→ УСЛОВИЕ ЗАДАЧИ:
Ответьте, пожалуйста, по тексту страницы ниже: с чем там сравнивается индивид, которого индивидуализм ошибочно считает фиксированной сущностью?

Так что вместо греческого: Познай самого себя! мы должны будем сказать каждому мужчине: «Будь Собой! Будь Желающим!» — и каждой женщине: «Будь Собой! Будь Желанной!»
Будь Собой! не означает: Утверждай свое эго! Это означает, будь верен своей собственной целостности, как мужчина, как женщина: пусть твое сердце остается открытым, чтобы принять таинственный приток силы из неизвестного: знай, что сила приходит к тебе извне, она не генерируется твоей собственной волей: поэтому все время будь бдителен и почтителен к таинственному приходу силы в тебя.
Будь Собой! — это великий крик индивидуализма. Но индивидуализм совершает ошибку, рассматривая индивида как фиксированную сущность: маленькую ветряную мельницу, которая вращается, не сдвигаясь с места и не меняя своей собственной природы. И это чепуха. Когда сила входит в нас, она не просто двигает нас механически. Она меняет нас. Когда дует невидимый ветер, он дует на нас и сквозь нас. Он несет нас, как корабль по морю. И он ревет пламенем в нас, как тяга в яростном огне. Или как одуванчик в цвету.
В чем разница между одуванчиком и ветряной мельницей?
Подбросьте еще дров!
Даже нирванисты рассматривают человека как фиксированную сущность, неизменное эго, которое не способно ни на что, в конечном счете, кроме как на слияние с бесконечным. Маленькая ветряная мельница, которая может вращаться все быстрее и быстрее, пока не станет фактически невидимой, и ничего не останется в небытии, кроме размытости и слабого гула.
Я не ветряная мельница. Я даже не эго. Я мужчина.
Я сам, и я остаюсь самим собой только по милости сил, которые входят в меня из невидимого и делают меня вечно заново самим собой.
И я сам, также, по милости желания, которое течет из меня и осуществляет меня с другим неизвестным, невидимым, осязаемым творением.
Силы, которые входят в меня, колеблются и убывают. И желание, которое исходит из меня, растет и убывает. Иногда оно слабое, и я почти изолирован. Иногда оно сильное, и я почти унесен.

→ ИСХОДНЫЕ ДАННЫЕ:
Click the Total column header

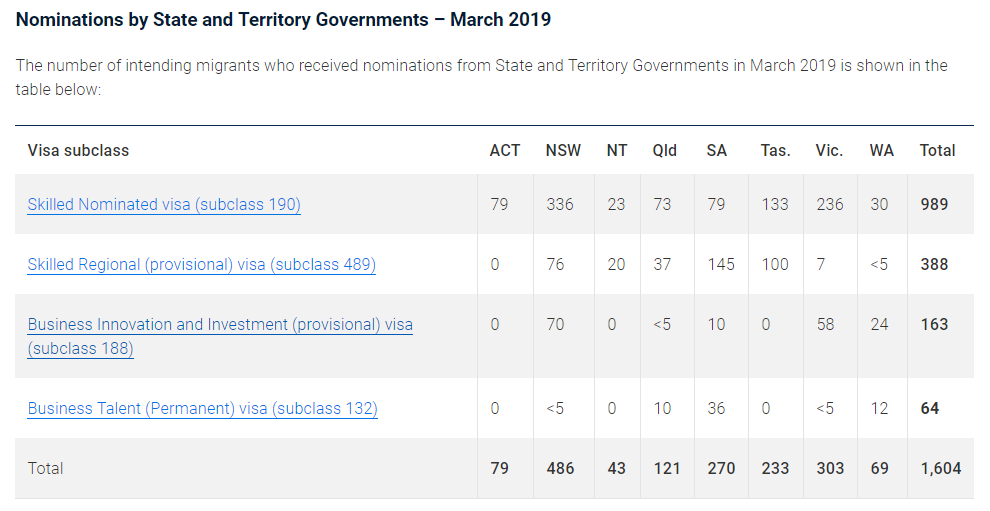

→ ОТВЕТ НА ЗАДАЧУ:
С маленькой ветряной мельницей, которая вращается, не сдвигаясь с места и не меняя своей собственной природы.